• [REQUIREMENT]:
Copy the items from the line with "Task: Click the gray" to the line with "Action: 102,34", switching "header strip" to "title bar" and changing nothing else.

━━ DATA EXCERPTS

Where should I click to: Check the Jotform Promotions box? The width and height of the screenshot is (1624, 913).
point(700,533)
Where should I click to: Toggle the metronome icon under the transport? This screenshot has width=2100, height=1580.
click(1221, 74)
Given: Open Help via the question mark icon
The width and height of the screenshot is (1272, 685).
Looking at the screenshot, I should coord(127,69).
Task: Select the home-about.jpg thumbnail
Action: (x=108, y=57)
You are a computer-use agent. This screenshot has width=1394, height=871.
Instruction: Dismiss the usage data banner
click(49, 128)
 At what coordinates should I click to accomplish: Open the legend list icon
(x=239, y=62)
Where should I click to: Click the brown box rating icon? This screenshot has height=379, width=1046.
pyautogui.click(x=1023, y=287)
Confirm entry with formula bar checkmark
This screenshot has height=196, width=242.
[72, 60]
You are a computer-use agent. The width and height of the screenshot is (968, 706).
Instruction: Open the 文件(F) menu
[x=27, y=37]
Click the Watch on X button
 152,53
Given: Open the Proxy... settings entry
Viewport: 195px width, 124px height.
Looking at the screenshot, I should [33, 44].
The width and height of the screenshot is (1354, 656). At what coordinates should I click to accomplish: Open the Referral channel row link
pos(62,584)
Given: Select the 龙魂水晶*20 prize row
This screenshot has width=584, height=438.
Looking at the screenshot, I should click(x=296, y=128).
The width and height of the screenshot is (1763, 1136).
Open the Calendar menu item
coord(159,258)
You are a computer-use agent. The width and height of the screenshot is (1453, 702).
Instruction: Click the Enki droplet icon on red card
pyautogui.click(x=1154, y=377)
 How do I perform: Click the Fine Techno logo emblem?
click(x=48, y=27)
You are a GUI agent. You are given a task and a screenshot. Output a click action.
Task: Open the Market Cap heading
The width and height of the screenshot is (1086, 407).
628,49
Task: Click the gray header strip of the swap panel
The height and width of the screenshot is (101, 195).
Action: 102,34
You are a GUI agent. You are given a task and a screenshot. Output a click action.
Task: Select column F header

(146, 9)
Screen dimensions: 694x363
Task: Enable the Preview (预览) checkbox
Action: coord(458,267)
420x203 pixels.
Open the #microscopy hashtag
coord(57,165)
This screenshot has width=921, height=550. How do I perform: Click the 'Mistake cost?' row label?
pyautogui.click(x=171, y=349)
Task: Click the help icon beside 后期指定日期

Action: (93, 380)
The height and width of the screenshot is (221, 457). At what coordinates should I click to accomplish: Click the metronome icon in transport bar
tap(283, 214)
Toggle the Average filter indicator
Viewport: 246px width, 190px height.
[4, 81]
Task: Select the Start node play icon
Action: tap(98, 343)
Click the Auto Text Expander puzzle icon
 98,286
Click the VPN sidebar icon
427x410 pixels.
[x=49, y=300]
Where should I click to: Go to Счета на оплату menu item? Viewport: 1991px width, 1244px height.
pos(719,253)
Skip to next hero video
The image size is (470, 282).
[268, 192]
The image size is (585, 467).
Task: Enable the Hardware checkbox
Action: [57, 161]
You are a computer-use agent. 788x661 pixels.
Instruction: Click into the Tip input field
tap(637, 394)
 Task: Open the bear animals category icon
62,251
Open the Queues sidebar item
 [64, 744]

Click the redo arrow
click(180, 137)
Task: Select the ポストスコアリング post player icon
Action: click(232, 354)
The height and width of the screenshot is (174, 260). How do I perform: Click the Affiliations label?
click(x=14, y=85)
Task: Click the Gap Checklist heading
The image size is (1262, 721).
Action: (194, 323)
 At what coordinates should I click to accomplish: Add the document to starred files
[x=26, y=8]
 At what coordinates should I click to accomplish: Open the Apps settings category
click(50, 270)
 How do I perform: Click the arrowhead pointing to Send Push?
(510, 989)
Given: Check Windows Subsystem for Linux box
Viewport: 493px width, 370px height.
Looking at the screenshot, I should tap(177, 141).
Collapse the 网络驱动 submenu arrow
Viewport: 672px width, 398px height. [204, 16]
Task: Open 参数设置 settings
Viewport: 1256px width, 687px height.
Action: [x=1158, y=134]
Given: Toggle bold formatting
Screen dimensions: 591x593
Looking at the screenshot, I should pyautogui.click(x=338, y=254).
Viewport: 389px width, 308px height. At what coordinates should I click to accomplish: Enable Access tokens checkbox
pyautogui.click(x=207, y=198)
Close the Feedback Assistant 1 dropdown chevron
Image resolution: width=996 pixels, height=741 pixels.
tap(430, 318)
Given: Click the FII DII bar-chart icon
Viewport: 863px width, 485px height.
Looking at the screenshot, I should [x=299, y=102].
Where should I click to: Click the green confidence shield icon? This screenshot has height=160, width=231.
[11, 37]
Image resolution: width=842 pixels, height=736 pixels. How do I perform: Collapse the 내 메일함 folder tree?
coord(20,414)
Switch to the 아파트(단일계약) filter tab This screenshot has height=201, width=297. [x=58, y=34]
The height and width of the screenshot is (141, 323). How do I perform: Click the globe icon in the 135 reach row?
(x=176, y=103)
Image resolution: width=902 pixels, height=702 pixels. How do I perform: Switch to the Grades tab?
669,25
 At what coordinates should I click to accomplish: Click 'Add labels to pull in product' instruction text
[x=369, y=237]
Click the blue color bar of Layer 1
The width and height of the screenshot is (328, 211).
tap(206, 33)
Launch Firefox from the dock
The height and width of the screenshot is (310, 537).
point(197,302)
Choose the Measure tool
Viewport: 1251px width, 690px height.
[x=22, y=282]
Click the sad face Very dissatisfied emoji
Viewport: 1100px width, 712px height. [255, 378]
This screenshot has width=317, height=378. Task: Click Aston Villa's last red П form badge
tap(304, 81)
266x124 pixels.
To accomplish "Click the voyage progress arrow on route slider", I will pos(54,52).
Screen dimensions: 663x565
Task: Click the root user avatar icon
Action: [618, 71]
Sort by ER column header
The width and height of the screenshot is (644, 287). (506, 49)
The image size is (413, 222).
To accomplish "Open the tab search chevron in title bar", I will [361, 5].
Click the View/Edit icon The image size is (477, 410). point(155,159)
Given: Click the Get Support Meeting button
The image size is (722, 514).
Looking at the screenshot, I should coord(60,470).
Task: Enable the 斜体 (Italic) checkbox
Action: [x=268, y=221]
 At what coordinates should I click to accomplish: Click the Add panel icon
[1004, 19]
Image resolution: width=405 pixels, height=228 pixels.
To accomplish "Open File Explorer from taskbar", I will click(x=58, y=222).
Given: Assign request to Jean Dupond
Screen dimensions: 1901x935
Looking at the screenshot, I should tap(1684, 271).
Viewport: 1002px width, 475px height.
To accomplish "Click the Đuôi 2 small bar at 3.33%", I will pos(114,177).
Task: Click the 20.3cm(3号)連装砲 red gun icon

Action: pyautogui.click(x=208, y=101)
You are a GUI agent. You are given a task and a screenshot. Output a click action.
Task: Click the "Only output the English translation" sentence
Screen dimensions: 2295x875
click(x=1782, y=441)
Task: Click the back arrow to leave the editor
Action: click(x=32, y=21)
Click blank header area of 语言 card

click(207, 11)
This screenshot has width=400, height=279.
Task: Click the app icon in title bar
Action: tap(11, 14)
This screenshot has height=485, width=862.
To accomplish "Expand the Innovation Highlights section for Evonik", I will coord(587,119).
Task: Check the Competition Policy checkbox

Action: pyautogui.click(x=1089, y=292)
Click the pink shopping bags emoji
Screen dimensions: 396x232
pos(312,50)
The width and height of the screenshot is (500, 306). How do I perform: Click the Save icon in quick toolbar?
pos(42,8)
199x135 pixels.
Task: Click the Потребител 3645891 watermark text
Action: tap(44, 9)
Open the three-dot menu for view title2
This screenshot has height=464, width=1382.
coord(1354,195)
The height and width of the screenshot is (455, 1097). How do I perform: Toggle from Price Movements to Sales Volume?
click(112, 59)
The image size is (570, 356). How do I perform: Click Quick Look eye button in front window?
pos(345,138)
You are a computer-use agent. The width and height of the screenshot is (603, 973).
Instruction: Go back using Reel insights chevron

━━━━

• [RESPONSE]:
Task: Click the gray title bar of the swap panel
The height and width of the screenshot is (101, 195).
Action: 102,34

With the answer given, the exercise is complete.